La fréquence des grossesses multiples est en nette augmentation depuis les années 1990. Aux Etats-Unis, l'incidence des accouchements multiples a atteint le pic de 193,5 pour 100000 naissances vivantes en 1998 [4]. En Europe cette incidence varie d´un pays à l´autre. La France est passée d'un taux de 9, 9 pour 100000 accouchements en 1972 à un pic de 45,7 pour 100000 accouchements en 1989 [5]. La fréquence de grossesses multiples augmente avec la présence d'antécédent familial de gémellité et la parité de la femme. Elle est environ deux fois plus fréquente chez les multipares que chez les primipares [6, 7]. L'utilisation des techniques de procréation médicalement assistée est l'un des facteurs cités dans la littérature. Notre parturiente était multipare et a conçu naturellement. La prise en charge adéquate des grossesses multiples implique une un dépistage précoce et la prévention des complications maternelles et fœtales. Le suivi de la grossesse doit être multidisciplinaire et mené par l'obstétricien, le radiologue et le néonatologiste. Les grossesses multiples sont des grossesses à haut risque et l'échographie du premier trimestre est la pierre angulaire dans leur diagnostic [8]. Notre parturiente était suivie par un obstétricien, qui a réalisé 6 consultations prénatales réparties sur les deux derniers trimestres. Le bilan prénatal biologique était incomplet. Ceci peut s'expliquer par le faible niveau socio-économique de notre patiente. Actuellement au Cameroun le coût global d'un bilan prénatal complet s'élève à 79500 francs CFA (XAF) soit environ 165 Dollars US. La réalisation de l'échographie obstétricale au cours du premier trimestre permet de déterminer le nombre de fœtus d'une grossesse et d'en étudier la chronicité [8].

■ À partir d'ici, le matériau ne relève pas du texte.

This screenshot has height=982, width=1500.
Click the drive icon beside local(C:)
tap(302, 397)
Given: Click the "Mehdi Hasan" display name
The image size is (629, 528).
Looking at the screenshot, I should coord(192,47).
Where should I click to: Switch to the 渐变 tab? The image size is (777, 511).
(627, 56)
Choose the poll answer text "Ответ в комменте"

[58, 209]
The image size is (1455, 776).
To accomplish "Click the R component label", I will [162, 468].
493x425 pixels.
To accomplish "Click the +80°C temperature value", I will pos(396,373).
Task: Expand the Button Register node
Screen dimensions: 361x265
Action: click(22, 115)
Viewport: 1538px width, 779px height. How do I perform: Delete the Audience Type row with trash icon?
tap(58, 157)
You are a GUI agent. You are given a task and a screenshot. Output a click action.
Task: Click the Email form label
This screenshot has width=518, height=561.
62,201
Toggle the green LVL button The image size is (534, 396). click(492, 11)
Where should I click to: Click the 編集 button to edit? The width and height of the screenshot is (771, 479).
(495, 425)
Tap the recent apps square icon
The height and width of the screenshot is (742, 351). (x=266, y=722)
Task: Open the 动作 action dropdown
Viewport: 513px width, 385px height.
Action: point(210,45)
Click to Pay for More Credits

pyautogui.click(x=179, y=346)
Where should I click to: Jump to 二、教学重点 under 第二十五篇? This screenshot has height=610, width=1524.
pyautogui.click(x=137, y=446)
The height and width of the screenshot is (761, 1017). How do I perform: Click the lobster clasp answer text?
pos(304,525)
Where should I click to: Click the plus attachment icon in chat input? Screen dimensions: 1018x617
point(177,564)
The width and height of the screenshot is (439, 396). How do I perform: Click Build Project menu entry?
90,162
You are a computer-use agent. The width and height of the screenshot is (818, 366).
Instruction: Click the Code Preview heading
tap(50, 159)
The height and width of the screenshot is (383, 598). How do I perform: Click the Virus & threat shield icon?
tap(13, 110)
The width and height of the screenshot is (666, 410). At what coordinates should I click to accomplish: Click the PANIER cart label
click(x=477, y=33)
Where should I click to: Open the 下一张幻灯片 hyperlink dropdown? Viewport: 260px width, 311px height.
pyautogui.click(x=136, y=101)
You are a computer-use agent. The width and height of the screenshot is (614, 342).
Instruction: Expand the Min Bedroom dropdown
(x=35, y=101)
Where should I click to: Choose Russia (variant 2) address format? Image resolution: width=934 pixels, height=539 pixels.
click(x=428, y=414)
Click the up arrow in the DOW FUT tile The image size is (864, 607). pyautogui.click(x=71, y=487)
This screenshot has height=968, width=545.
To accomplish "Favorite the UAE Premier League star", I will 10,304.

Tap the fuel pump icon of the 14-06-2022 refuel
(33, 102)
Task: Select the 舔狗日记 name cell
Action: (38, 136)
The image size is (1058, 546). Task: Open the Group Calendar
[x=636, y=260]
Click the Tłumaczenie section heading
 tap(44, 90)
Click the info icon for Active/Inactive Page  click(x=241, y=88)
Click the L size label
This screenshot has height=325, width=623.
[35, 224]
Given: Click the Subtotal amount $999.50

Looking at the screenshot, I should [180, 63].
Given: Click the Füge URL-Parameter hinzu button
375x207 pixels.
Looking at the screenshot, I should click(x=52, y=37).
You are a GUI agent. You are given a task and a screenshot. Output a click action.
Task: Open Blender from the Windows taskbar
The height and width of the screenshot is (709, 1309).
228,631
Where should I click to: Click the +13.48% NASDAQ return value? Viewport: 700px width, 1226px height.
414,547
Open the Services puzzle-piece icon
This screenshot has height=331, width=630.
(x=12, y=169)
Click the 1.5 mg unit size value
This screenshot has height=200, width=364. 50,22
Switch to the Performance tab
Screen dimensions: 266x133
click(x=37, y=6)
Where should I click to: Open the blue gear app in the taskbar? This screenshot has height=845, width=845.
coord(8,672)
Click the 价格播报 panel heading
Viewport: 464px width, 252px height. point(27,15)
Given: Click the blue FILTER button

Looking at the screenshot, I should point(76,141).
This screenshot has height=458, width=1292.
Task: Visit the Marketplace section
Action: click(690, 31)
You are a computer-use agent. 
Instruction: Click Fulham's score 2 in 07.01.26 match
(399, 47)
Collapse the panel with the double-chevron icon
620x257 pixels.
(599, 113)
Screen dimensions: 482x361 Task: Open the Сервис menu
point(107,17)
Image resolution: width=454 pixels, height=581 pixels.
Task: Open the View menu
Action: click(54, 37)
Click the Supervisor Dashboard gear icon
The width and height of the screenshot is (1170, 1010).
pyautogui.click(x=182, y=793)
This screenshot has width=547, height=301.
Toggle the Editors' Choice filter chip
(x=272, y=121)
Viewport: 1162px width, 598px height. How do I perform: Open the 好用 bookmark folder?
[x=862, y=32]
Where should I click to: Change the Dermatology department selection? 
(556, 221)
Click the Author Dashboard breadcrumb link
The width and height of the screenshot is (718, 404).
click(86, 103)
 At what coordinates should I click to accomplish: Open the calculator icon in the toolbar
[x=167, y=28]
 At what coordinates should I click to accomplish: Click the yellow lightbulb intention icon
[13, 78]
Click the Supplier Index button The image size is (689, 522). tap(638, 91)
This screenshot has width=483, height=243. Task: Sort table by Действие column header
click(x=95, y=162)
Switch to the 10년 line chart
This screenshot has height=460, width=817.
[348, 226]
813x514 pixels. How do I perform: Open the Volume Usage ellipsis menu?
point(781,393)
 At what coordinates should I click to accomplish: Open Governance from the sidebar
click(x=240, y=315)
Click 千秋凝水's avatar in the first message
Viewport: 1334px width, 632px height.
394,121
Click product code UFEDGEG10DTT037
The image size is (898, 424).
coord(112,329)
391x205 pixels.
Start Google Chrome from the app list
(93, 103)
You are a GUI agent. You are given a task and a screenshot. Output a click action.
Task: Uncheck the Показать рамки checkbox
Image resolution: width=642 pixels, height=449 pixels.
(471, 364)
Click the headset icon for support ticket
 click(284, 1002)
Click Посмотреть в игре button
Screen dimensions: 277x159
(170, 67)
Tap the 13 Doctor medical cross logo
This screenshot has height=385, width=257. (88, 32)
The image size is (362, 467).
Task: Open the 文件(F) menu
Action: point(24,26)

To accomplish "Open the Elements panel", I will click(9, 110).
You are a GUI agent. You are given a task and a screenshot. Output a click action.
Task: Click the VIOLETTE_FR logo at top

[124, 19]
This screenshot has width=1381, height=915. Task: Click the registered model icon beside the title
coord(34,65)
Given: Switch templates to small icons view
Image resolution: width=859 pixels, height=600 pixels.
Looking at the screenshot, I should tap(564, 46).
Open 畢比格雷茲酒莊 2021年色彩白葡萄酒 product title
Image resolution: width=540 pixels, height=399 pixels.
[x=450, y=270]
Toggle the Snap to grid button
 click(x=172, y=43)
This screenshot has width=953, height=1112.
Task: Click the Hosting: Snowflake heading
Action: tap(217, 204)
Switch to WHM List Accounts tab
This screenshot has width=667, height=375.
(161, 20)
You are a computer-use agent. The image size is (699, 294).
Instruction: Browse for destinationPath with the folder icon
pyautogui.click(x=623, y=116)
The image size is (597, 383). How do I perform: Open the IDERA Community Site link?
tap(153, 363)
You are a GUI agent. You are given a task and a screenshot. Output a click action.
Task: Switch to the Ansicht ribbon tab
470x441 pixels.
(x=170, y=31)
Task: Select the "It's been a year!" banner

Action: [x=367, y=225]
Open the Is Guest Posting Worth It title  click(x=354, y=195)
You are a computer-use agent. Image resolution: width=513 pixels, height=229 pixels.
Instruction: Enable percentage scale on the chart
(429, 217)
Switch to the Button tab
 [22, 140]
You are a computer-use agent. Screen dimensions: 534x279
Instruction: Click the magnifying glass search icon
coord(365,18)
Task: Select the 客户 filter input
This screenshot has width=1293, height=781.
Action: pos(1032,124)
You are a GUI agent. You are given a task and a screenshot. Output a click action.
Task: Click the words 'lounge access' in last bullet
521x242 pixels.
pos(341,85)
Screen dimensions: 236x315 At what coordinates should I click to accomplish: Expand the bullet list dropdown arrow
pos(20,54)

Cependant cet examen est hautement dépendant du contexte clinique et de l'expérience de l'opérateur [8]. Dans notre cas l'unique échographie obstétricale disponible présentait des lacunes. Un counseling pour l'encouragement des clientes à commencer les visites prénatales précocement, un renforcement des capacités opérationnelles des échographistes en activité et la dotation des salles de travail d'appareils d'échographie pourraient à l'avenir éviter de telles situations. La connaissance à travers l'échographie du nombre de fœtus nous aurait permis de prévoir et de préparer la parturiente à une césarienne prophylactique lors des consultations prénatales pour éviter les complications liées à l'accouchement des grossesses multiples. Pour notre patiente, bien que la césarienne en urgence ait été décidée, le manque de moyens financiers et l'absence de kit d'urgence dans la ville, nous ont obligés à réaliser l'accouchement par voie basse. Une césarienne coûte en moyenne 200.000 francs CFA (414,33 dollars US) dans les hôpitaux de référence de la ville de Yaoundé, une somme inaccessible en urgence pour la majorité des citoyens dans notre pays ou le salaire minimum interprofessionnel de croissance (SMIC) est de 28.175FCFA soit 58,37 dollars US [9]. Dans notre cas la seule complication rencontrée était une fracture du fémur d'un des nouveau-nés lors de l'extraction à la naissance, ce qui est décrit dans la littérature [10].

 

 

Conclusion

Ce cas illustre quelques obstacles à la prise en charge de grossesses multiples dans notre milieu. L'obstétricien devrait toujours avoir à l'idée la possibilité d'erreur diagnostic en échographie obstétricale et en tenir compte lors de la prise en charge.

 

 

Conflits d’intérêts

Les auteurs ne déclarent aucun conflit d'intérêts.

 

 

Contributions des auteurs

Tous les auteurs ont contribué soit à la prise en charge de la parturiente, soit à l´élaboration, à la validation et/ou à la supervision du manuscrit. Tous les auteurs ont lu et approuvé la version finale du manuscrit.

 

 

Figures



Figure 1: Photographie montrant les quadruplets déjà habillés

Figure 2: Photographie montrant les trois placentas après la délivrance

 

 

Références

  1. De Tourris H, Henrion R, Delecour M. Gynécologie et Obstétrique.Paris: Masson. 1994; 6e éd.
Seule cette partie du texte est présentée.